Eastlake, Elizabeth. “Photography.” London Quarterly Review 101 (1857): 442–468.
A review of the history of photographic technology up to the time the essay was written, followed by a summary of the advantages and limitations of photographic images. Eastlake concludes that photography will aid in the advancement of knowledge, but that it has no place in art, although its existence will free manugraphs from the burden of information conveyance so that they can be used solely for subjective, artistic expression.
Emerson, P. H. Naturalistic Photography for Students of the Art. London: Gilbert and Rivington, 1889.

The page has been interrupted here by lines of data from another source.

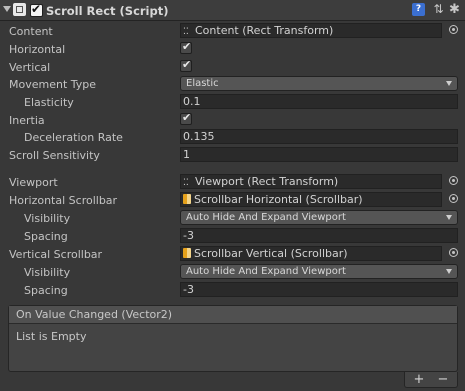 The image size is (465, 391). I want to click on scroll-sensitivity-row: Scroll Sensitivity 1, so click(232, 156).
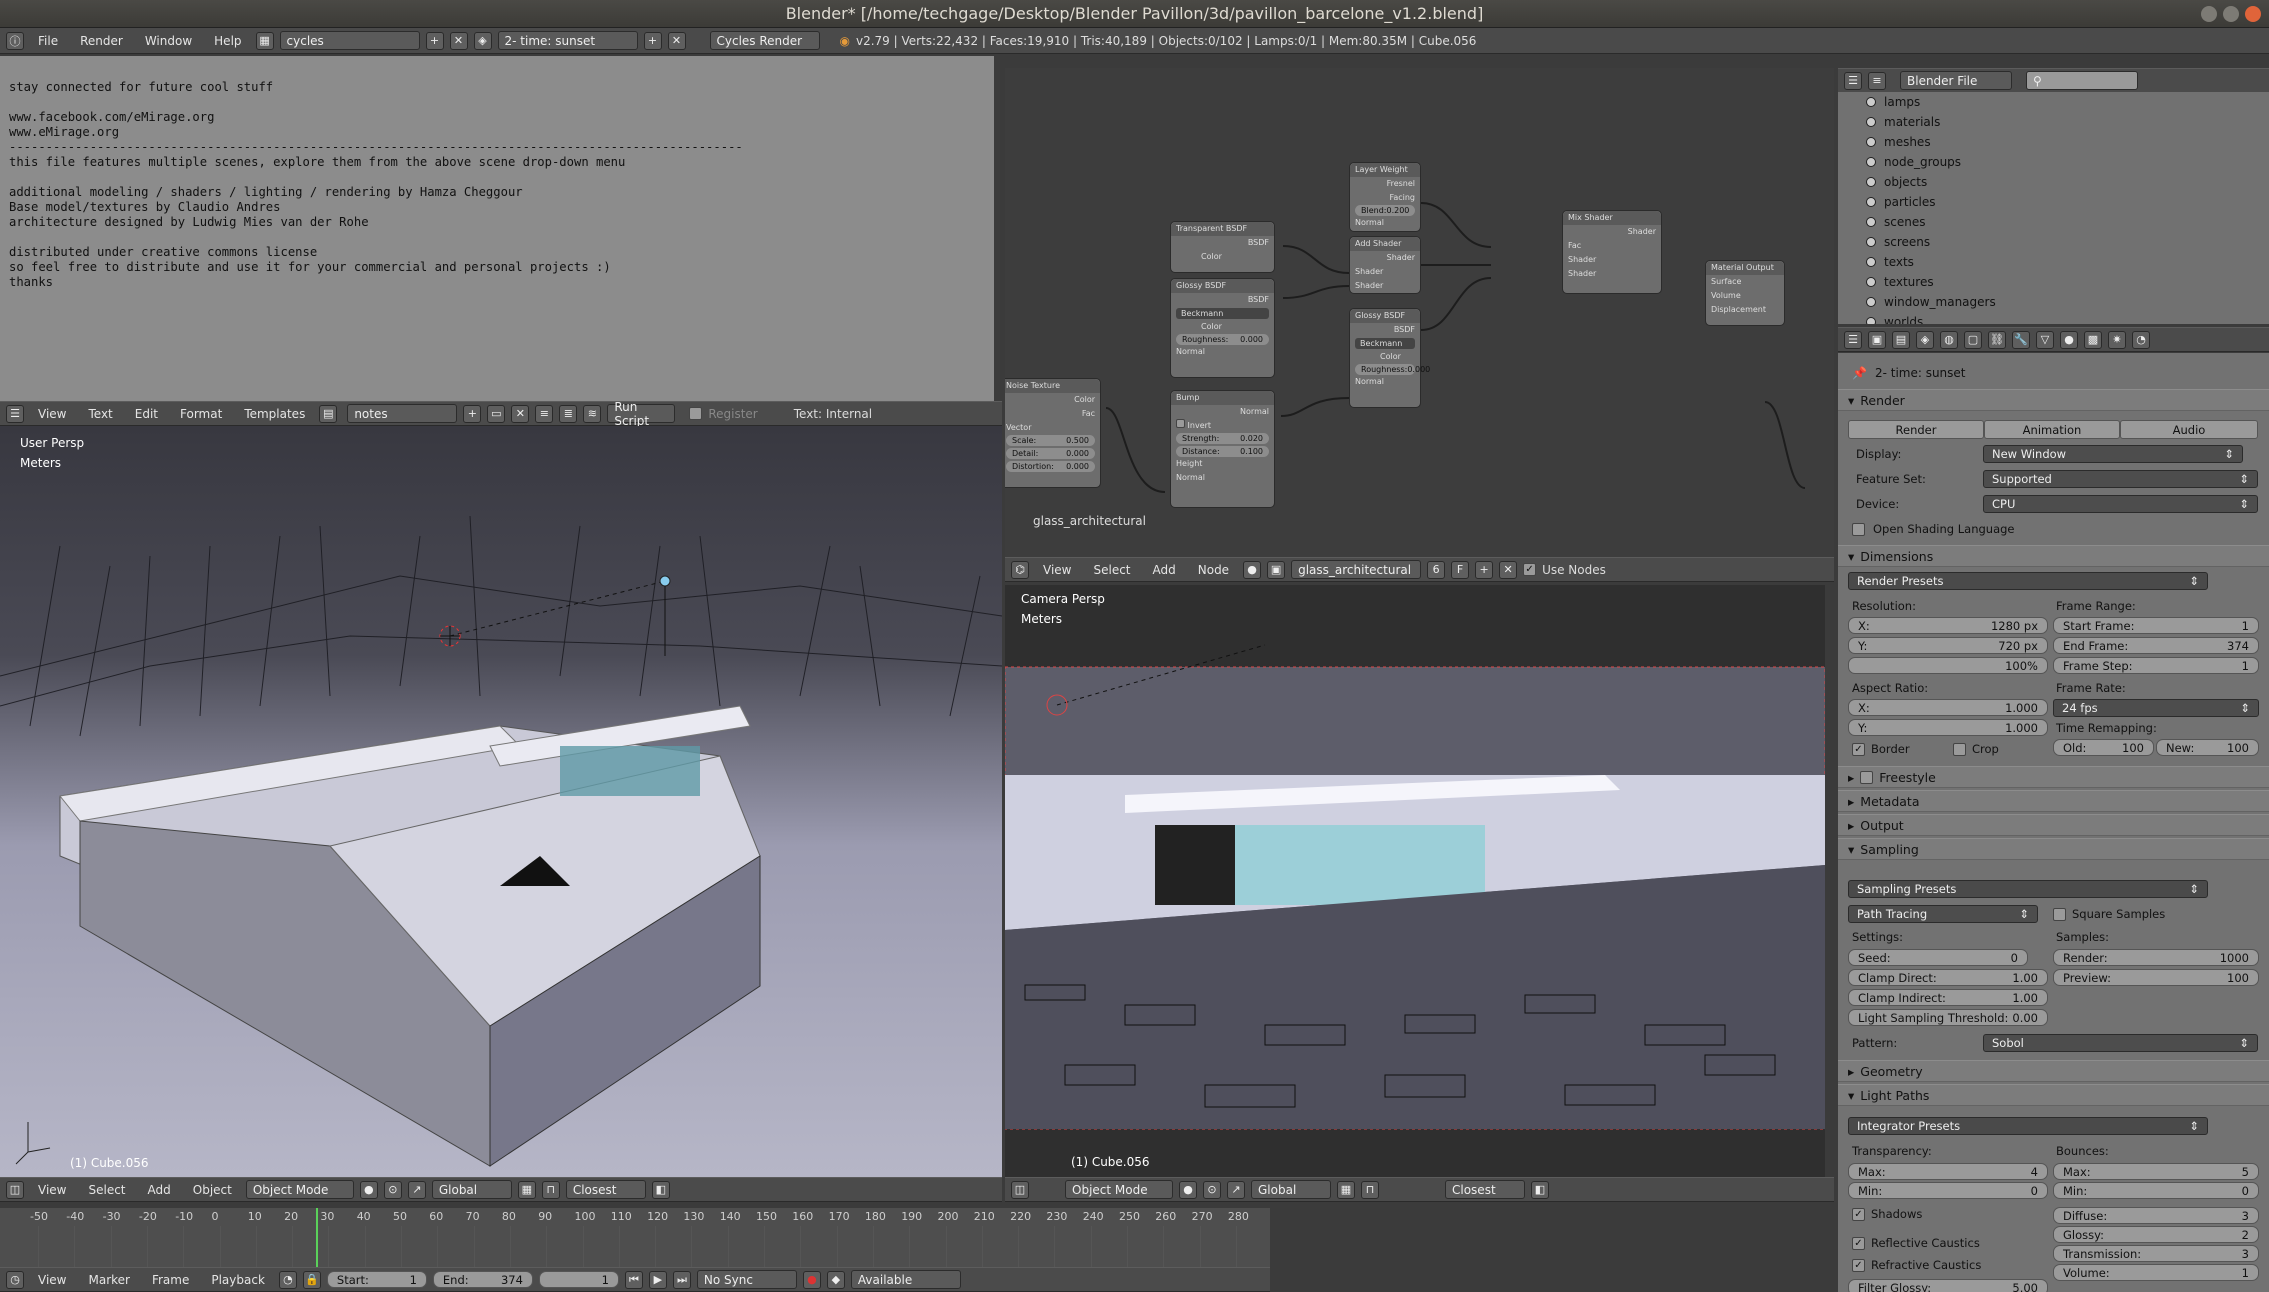 Image resolution: width=2269 pixels, height=1292 pixels. I want to click on world-tab-icon: ◍, so click(1949, 340).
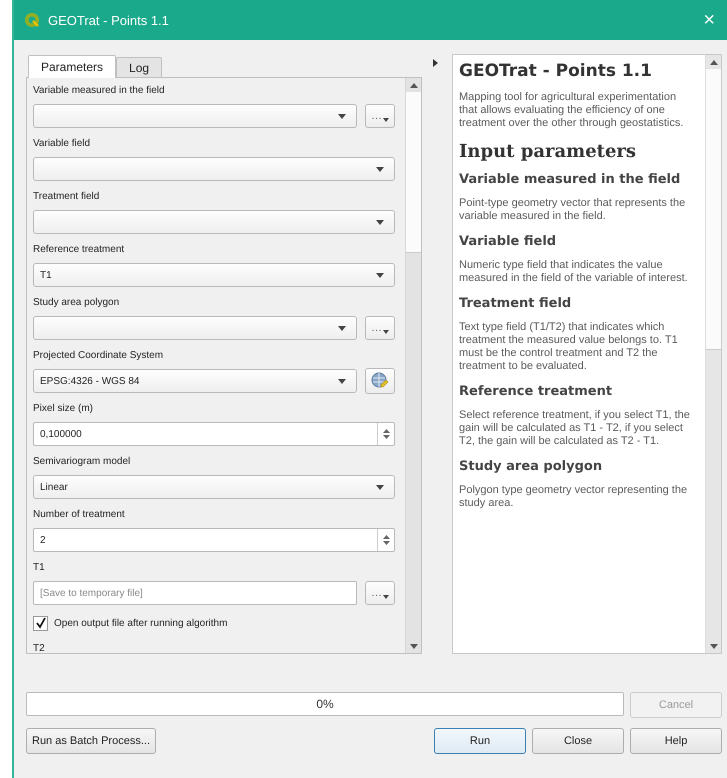  I want to click on help-text: Numeric type field that indicates the value measured in the field of the variable of interest., so click(574, 272).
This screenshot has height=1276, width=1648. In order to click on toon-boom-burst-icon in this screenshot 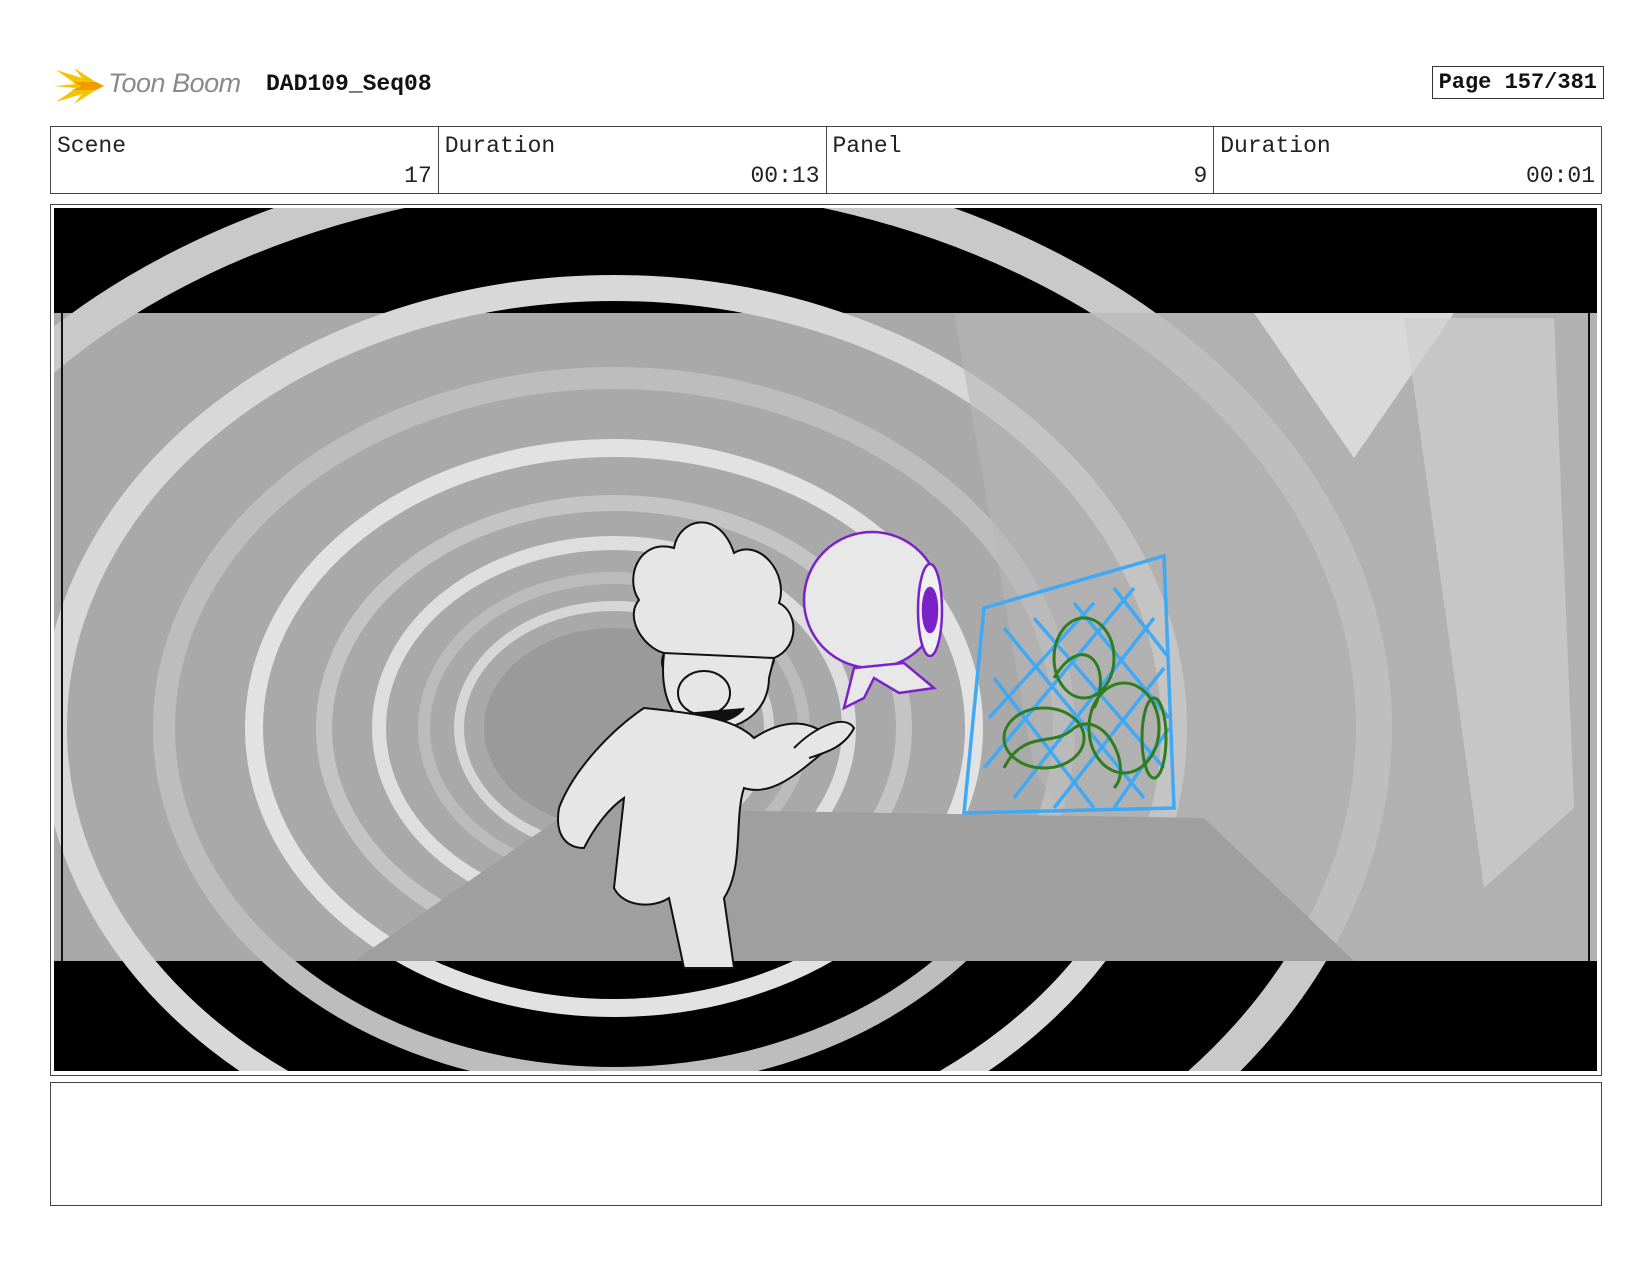, I will do `click(79, 86)`.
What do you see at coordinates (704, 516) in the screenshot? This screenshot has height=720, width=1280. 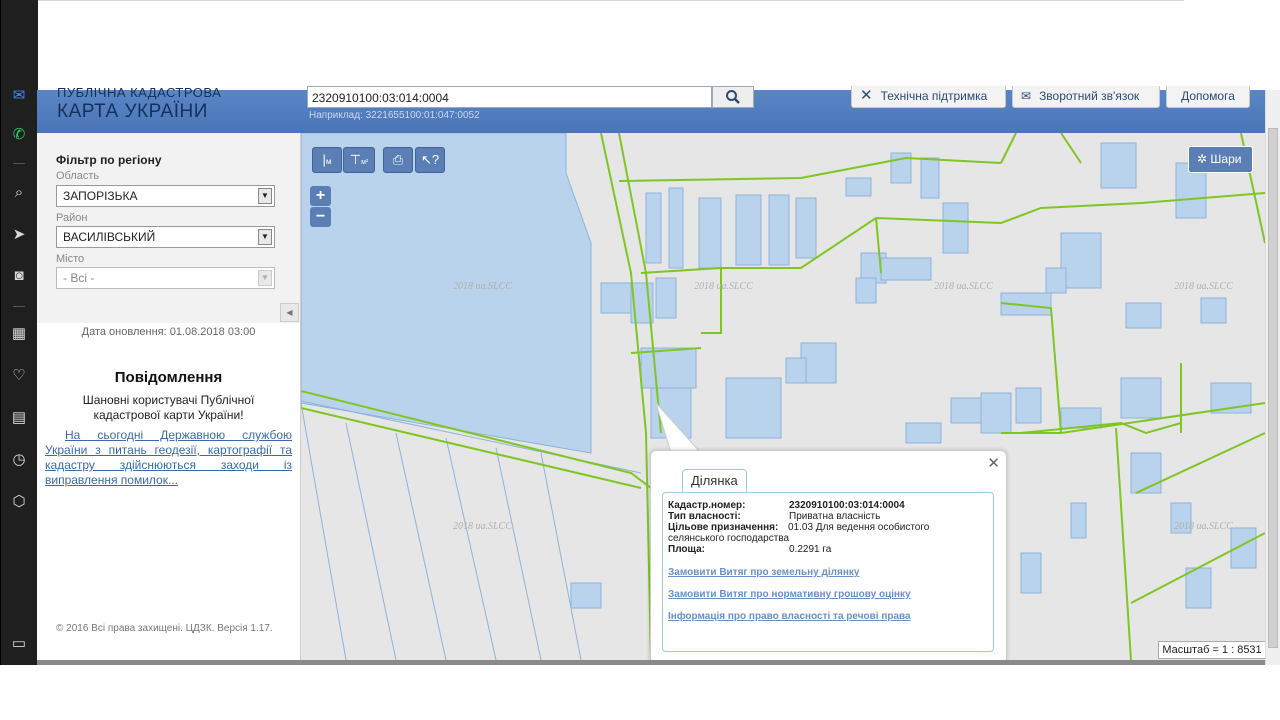 I see `ownership-label: Тип власності:` at bounding box center [704, 516].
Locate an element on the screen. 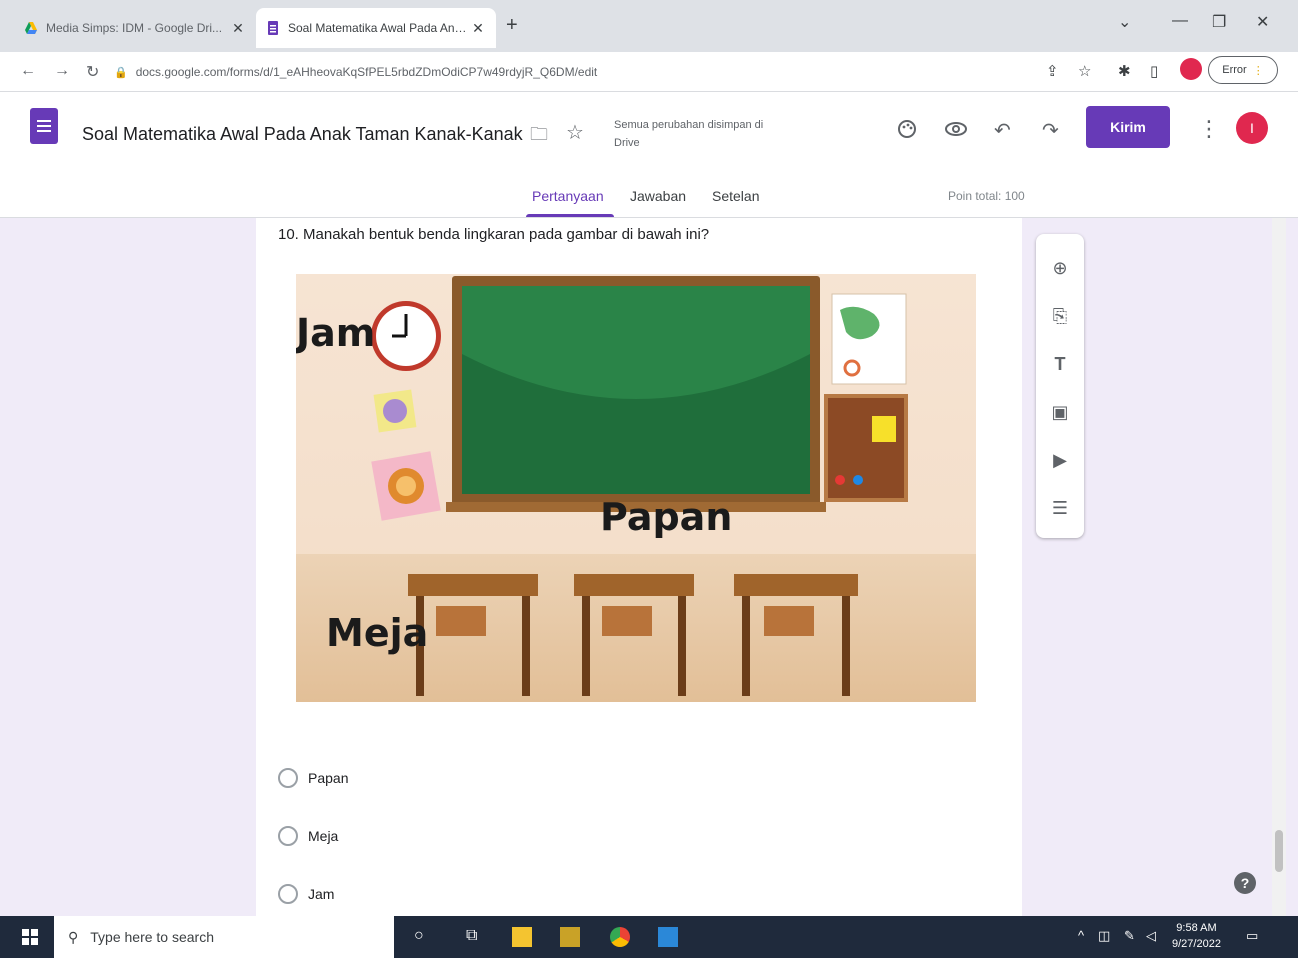 The image size is (1298, 958). error-button: Error ⋮ is located at coordinates (1243, 70).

Reacting to the pictorialist practices of his time, Emerson argues that the similarities between the photographic process and the process of human vision can be viewed as artistic virtues rather than vices. Rather than working around the limitations of the photographic process imposed by its objectivity, photographers with artistic ambitions should embrace characteristics such as shallow depth of field and thus create new kinds of artworks that are naturalistic insofar as they mimic the experiences arising from perception.
Snyder, Joel, and Neil Walsh Allen. “Photography, Vision, and Representation.” Critical Inquiry 2.1 (1975): 143–169.
DOI: 10.1086/447832
A summary of the attempts that had been made up to the time of writing to explain the differences between photographs and manugraphs, including, especially, that found in Emerson 1889. Finding these inadequate, Snyder and Allen conclude that the critical resources in place for manugraphs suffice for critical analysis of photographs.